Rare Portrait of Roald Dahl, by Artist Matthew Smith, Displayed at National Portrait Gallery

Rare Portrait of Roald Dahl, by Artist Matthew Smith, Displayed at National Portrait Gallery

A rarely seen portrait of one of the world's most celebrated writers, Roald Dahl, painted when he was a young RAF pilot during the Second World War by Matthew Smith, has gone on display at the National Portrait Gallery, it was announced today, Wednesday 6 August 2014. The portrait features in a new display bringing together, for the first time, the pioneering modernist work of painter Matthew Smith and sculptor Frank Dobson.

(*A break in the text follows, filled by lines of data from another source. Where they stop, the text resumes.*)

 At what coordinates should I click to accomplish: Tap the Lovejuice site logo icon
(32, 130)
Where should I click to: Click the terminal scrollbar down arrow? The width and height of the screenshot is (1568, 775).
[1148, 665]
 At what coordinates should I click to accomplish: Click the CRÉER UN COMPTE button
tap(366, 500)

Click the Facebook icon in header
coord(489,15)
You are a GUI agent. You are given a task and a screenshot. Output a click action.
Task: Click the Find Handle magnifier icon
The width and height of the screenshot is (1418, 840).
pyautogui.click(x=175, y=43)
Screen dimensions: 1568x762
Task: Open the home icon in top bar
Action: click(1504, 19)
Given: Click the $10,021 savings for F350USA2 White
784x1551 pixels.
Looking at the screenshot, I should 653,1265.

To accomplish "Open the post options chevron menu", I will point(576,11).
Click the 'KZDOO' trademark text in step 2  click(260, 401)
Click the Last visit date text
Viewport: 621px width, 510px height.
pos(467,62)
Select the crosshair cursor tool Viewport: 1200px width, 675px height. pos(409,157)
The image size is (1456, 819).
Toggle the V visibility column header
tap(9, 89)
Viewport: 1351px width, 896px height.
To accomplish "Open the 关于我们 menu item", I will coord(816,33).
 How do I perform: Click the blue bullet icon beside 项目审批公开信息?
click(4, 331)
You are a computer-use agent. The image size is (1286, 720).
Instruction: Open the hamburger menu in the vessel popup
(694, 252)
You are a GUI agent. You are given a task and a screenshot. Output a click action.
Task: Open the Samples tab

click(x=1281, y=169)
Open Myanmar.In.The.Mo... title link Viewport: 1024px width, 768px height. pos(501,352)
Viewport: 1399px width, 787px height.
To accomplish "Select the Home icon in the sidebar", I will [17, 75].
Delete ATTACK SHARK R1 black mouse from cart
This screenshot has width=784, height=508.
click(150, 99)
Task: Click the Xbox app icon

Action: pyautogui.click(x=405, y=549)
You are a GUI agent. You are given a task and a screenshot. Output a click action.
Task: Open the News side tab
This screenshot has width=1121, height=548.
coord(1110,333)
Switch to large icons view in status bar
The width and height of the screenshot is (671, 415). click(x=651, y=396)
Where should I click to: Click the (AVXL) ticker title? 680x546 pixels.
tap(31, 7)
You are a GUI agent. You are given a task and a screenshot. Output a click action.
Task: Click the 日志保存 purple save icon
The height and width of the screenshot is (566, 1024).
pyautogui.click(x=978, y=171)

Painted in 1944, when Roald Dahl was in his late twenties and before he achieved international fame as a writer, this large, expressive and colourful portrait shows Dahl in his blue RAF uniform and leaning back in his chair with a solemn facial expression.

The portrait resulted from Dahl's admiration for Smith, whose work he had seen in a London gallery soon after his plane crash-landed in the Libyan desert and he was declared unfit for combat, forcing him to return to the City. Dahl tracked Smith to his home and made a powerful impression on the artist, who was living reclusively and grieving for his two sons who had both lost their lives in the RAF. Dahl and Smith became lasting friends and Smith had a great influence on Dahl's future life and career.

Roald Dahl grew up in Cardiff, the city in which he was born, and joined the RAF at the start of the Second World War. After being invalided home to London in 1941 due to serious injuries caused by his plane crash, Dahl was posted to Washington as assistant air attaché. Whilst there, Dahl was asked by the novelist C.S. Forester to write a number of RAF anecdotes to be used as propaganda. The account that Dahl wrote about his experience of the plane crash was so arresting that it was published in full in the SaturdayEvening Post, marking the accidental beginning of his career as a writer. Dahl is now considered to be one of the most celebrated storytellers across the globe, particularly known for his darkly humorous children's stories such as The Witches, Matilda, The BFG and James and the Giant Peach.